JOB
Copy out the records from their first line through the line containing "center [836, 136].", inclusive, keeping every character as it is.

# SOURCE RECORDS start

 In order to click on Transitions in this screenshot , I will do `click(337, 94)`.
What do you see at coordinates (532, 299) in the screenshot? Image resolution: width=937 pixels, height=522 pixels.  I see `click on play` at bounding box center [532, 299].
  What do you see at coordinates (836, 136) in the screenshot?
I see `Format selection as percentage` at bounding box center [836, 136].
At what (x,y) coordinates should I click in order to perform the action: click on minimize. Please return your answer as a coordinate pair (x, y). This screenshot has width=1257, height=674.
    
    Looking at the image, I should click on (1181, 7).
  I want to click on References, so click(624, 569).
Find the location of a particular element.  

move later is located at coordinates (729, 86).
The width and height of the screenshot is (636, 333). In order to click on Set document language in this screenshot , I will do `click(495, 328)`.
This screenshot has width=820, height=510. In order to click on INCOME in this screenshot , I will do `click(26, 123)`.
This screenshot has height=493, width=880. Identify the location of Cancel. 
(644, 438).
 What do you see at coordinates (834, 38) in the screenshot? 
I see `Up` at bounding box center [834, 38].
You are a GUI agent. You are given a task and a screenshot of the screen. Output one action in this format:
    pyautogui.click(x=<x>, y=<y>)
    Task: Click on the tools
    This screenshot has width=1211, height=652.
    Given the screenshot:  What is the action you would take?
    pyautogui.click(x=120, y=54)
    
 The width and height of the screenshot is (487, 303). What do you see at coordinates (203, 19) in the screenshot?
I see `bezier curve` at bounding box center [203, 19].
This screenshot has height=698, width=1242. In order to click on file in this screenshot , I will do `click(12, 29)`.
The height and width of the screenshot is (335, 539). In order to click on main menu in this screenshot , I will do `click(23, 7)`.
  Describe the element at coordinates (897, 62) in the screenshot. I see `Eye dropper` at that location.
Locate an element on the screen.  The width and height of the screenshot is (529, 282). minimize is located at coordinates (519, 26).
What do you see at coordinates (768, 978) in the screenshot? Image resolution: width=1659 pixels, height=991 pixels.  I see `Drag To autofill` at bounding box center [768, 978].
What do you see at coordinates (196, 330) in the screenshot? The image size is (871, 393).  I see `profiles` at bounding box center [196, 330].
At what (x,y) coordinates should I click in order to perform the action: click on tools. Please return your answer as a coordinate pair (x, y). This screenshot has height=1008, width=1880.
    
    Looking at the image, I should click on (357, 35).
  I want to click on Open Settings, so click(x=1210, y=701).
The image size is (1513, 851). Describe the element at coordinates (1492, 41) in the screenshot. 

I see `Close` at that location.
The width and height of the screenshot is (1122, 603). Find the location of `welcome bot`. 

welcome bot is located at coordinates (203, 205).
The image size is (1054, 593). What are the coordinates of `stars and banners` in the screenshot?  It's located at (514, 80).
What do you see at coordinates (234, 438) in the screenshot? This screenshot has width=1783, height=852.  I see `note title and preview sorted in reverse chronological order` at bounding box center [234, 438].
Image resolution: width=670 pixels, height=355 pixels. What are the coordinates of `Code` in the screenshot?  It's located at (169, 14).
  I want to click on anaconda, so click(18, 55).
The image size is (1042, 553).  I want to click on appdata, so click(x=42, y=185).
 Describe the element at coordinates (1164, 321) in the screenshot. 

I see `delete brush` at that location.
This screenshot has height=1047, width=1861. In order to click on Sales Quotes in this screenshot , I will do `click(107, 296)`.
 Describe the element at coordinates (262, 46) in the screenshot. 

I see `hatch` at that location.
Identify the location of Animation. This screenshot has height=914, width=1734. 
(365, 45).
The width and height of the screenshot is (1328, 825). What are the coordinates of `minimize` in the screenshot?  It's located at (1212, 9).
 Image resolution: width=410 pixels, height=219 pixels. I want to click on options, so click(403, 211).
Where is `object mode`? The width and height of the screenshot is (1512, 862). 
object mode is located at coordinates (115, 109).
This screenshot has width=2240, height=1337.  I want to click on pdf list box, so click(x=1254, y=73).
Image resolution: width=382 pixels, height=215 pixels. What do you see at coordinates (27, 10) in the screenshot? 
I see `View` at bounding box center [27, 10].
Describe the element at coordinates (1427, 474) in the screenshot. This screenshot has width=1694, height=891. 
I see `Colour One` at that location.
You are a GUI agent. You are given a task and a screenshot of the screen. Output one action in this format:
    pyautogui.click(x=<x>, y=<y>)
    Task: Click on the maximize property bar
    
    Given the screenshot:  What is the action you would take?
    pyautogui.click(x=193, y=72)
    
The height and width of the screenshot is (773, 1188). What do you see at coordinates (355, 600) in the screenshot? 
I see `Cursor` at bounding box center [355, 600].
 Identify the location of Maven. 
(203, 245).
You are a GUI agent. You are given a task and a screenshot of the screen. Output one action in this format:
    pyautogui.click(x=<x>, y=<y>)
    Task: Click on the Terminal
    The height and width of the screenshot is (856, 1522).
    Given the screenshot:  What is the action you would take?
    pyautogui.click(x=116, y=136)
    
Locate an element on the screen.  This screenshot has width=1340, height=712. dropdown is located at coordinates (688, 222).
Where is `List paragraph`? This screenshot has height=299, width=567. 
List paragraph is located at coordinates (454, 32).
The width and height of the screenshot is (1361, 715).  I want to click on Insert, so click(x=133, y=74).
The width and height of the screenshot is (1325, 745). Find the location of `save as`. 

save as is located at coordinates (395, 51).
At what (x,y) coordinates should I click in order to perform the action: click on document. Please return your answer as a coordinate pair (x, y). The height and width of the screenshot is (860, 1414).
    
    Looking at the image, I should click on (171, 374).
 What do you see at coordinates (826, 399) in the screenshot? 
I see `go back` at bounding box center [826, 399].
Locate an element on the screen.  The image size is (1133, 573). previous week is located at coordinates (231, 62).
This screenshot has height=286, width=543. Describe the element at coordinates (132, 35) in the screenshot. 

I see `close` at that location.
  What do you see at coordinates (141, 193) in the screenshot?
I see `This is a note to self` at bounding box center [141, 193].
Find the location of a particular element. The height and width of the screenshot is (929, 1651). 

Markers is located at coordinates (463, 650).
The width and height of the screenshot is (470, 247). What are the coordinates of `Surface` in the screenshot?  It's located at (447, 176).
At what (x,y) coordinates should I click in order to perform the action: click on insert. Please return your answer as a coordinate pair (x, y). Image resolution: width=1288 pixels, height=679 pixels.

# SOURCE RECORDS end

THE COMPLETED TASK
 In order to click on Transitions in this screenshot , I will do `click(337, 94)`.
What do you see at coordinates (532, 299) in the screenshot? Image resolution: width=937 pixels, height=522 pixels.  I see `click on play` at bounding box center [532, 299].
  What do you see at coordinates (836, 136) in the screenshot?
I see `Format selection as percentage` at bounding box center [836, 136].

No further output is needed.